▶ **Excerpt to read**:
= Relationship square =

In statistics, the relationship square is a graphical representation for use in the factorial analysis of a table individuals x variables. This representation completes classical representations provided by principal component analysis (PCA) or multiple correspondence analysis (MCA), namely those of individuals, of quantitative variables (correlation circle) and of the categories of qualitative variables (at the centroid of the individuals who possess them). It is especially important in factor analysis of mixed data (FAMD) and in multiple factor analysis (MFA).

== Definition of relationship square in the MCA frame ==
The first interest of the relationship square is to represent the variables themselves, not their categories, which is all the more valuable as there are many variables. For this, we calculate for each qualitative variable $j$ and each factor $F_s$ ($F_s$, rank $s$ factor, is the vector of coordinates of the individuals along the axis of rank $s$; in PCA, $F_s$ is called principal component of rank $s$), the square of the correlation ratio between the $F_s$ and the variable $j$, usually denoted :
			$\eta^2(j, F_s)$

Thus, to each factorial plane, we can associate a representation of qualitative variables themselves.

▶ **Exercise goal**: Please repeat part of the relationship square passage word for word, beginning at the words that contain "In statistics, the" and stopping after "factor analysis (MFA).". The data after this point plays no part here.

▶ **Data extract**:

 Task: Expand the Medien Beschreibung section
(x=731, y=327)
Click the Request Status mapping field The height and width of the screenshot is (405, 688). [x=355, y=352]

▶ **Written answer**:
In statistics, the relationship square is a graphical representation for use in the factorial analysis of a table individuals x variables. This representation completes classical representations provided by principal component analysis (PCA) or multiple correspondence analysis (MCA), namely those of individuals, of quantitative variables (correlation circle) and of the categories of qualitative variables (at the centroid of the individuals who possess them). It is especially important in factor analysis of mixed data (FAMD) and in multiple factor analysis (MFA).